(Records from a data source)

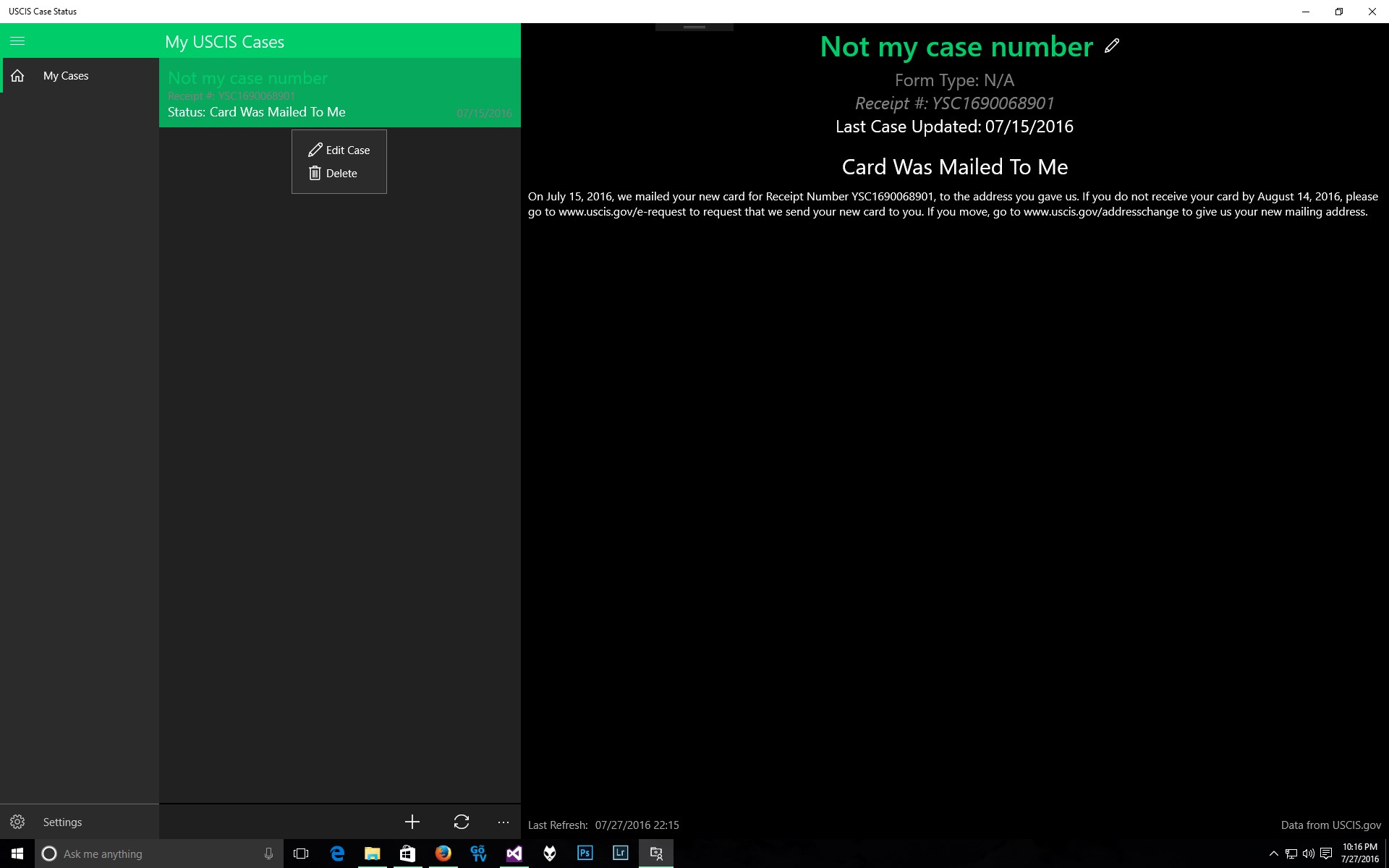Image resolution: width=1389 pixels, height=868 pixels.
Task: Open the more options ellipsis
Action: (x=504, y=822)
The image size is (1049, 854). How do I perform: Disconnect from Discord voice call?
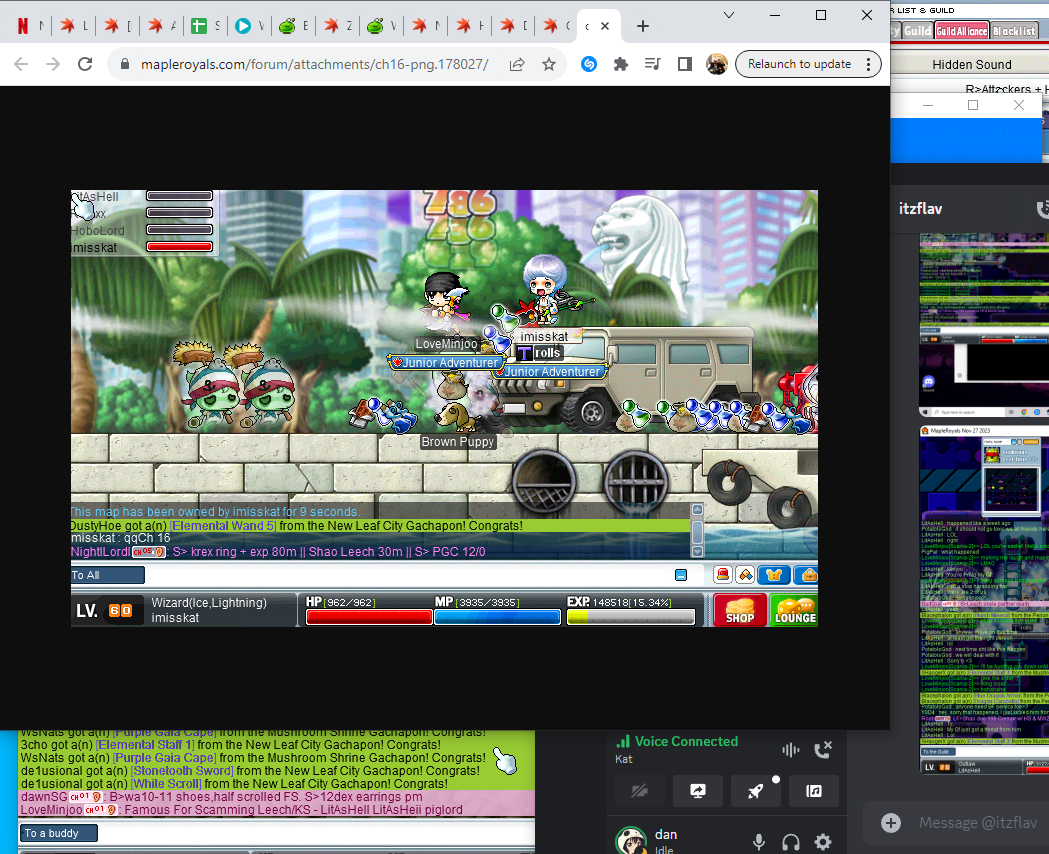point(823,749)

*EXERCISE*
Please give an exact copy of the lines from the line containing "The image size" through the end of the records above, pictures excluded.

*YOUR RESPONSE*
The image size is (1049, 854). How do I perform: Disconnect from Discord voice call?
point(823,749)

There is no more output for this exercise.